DE-LIMIT

mBERT Baseline
1. Download the multilingual bert model and tokenizer from the transformers repository and store in the folder BERT Classifier/multilingual_bert.
2. Set the language you wish to train on in the params dictionary of BERT_training_inference.py.
3. Load the datasets into the model using the data_loader function as shown in BERT_training_inference.py, using the parameters files to specify the dataset directory, csv_file set as *_full.csv in order to load the untranslated dataset.
4. Load the pretrained bert model required, using the parameters path_files, which_bert
5. Set the how_train parameter in BERT_training_inference.py to baseline, and set the parameters sample_ratio, take_ratio, and samp_strategy depending on the experiment setting.
6. Call the train_model function.

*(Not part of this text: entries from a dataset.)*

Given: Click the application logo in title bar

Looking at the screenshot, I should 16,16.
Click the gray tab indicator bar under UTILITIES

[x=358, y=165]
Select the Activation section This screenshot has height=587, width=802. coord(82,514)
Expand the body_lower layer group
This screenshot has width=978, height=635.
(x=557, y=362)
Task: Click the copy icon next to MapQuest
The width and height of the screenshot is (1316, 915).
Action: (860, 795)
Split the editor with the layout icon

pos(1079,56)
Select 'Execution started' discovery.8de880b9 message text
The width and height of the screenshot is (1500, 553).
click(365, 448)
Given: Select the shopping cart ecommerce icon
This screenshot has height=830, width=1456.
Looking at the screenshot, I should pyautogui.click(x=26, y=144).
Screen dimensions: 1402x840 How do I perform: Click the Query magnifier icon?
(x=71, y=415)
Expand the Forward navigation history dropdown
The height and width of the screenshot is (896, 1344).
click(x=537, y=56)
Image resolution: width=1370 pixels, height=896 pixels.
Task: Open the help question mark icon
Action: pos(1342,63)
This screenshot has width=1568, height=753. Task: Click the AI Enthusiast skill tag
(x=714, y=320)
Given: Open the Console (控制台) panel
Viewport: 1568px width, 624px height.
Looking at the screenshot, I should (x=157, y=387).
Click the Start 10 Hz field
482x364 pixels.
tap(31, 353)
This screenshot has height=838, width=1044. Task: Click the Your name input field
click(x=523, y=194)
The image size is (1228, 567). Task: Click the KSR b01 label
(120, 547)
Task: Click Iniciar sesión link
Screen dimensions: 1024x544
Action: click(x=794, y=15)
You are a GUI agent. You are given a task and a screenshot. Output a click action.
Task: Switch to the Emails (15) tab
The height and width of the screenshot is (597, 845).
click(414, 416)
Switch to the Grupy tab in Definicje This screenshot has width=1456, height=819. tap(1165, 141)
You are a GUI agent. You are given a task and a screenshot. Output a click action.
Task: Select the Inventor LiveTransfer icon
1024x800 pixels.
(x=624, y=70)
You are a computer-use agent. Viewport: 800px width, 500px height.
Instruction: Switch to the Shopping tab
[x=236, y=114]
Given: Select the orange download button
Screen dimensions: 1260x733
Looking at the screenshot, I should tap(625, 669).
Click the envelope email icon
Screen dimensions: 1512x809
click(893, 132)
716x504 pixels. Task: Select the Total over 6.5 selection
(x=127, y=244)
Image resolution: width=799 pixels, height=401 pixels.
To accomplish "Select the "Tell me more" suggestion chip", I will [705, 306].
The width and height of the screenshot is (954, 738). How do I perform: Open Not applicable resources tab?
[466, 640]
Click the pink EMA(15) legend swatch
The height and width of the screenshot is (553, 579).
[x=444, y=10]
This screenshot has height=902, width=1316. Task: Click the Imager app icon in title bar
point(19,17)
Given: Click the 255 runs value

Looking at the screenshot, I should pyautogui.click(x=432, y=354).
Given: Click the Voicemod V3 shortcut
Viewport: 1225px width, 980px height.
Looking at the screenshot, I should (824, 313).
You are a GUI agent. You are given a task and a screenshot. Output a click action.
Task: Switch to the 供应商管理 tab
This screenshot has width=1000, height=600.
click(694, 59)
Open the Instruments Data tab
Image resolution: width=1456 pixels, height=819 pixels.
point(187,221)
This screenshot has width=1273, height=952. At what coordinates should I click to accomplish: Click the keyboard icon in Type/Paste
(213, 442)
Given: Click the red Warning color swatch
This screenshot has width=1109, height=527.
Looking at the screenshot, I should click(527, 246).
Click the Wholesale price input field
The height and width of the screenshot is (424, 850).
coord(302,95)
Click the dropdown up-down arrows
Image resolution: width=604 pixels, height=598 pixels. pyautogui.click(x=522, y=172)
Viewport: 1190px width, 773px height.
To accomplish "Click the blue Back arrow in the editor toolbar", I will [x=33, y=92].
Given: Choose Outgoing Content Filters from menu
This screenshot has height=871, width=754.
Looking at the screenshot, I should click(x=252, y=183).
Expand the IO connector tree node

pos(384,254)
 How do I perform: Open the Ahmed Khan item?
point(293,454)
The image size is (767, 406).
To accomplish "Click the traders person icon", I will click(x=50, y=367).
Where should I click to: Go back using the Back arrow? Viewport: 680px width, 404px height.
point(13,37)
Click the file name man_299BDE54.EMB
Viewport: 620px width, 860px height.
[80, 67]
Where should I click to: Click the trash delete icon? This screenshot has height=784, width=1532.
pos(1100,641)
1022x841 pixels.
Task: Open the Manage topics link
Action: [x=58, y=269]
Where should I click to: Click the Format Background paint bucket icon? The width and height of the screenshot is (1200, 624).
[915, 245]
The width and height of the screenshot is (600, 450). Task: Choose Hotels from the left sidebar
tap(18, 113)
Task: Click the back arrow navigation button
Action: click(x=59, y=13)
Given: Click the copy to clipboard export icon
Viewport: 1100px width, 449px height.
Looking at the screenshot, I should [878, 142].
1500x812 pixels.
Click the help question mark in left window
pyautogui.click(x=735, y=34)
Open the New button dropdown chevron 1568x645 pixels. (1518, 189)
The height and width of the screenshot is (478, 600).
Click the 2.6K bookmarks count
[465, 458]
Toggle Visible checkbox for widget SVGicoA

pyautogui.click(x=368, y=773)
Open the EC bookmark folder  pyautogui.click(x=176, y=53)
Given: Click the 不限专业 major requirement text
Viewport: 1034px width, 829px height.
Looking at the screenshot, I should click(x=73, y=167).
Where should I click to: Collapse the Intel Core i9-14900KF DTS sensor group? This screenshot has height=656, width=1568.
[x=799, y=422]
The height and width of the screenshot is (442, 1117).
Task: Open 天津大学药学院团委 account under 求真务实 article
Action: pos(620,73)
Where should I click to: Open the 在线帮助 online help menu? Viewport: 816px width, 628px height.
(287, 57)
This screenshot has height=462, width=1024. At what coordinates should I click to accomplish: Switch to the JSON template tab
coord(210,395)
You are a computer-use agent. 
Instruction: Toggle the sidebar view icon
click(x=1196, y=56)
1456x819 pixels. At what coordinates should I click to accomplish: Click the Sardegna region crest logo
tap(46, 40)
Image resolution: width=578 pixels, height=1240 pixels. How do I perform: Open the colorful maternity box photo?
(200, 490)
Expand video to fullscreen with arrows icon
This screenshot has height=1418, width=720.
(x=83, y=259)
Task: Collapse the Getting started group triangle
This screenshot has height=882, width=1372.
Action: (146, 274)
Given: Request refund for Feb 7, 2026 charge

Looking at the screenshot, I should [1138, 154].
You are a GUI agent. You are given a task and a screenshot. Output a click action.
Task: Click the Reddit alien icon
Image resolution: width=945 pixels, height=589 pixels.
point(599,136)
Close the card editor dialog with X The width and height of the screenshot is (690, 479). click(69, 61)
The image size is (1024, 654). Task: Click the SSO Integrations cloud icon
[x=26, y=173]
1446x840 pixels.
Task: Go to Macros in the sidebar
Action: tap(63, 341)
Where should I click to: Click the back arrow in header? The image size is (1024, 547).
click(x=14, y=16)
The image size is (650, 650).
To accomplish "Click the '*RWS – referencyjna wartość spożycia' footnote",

It trains the bert model with the dataset given, for the specified number of epochs. Use the parameter to_save for saving the model at the epoch having best validation scores.
mBERT All_but_one
1. Similar to the instructions above, set the required parameters for target language, bert model to be used and sample ratio of the target dataset.
2. Set the how_train parameter to all_but_one. Now data_loader function will load the datasets all other language fully, and the dataset for the target language in the given sample ratio.
Translation + BERT Baseline
1. Set the language and other parameters similar to mBERT baseline case.
2. Set the csv_file parameter to *_translated.csv. Now data_loader function will load the csv files containing the texts translated to English.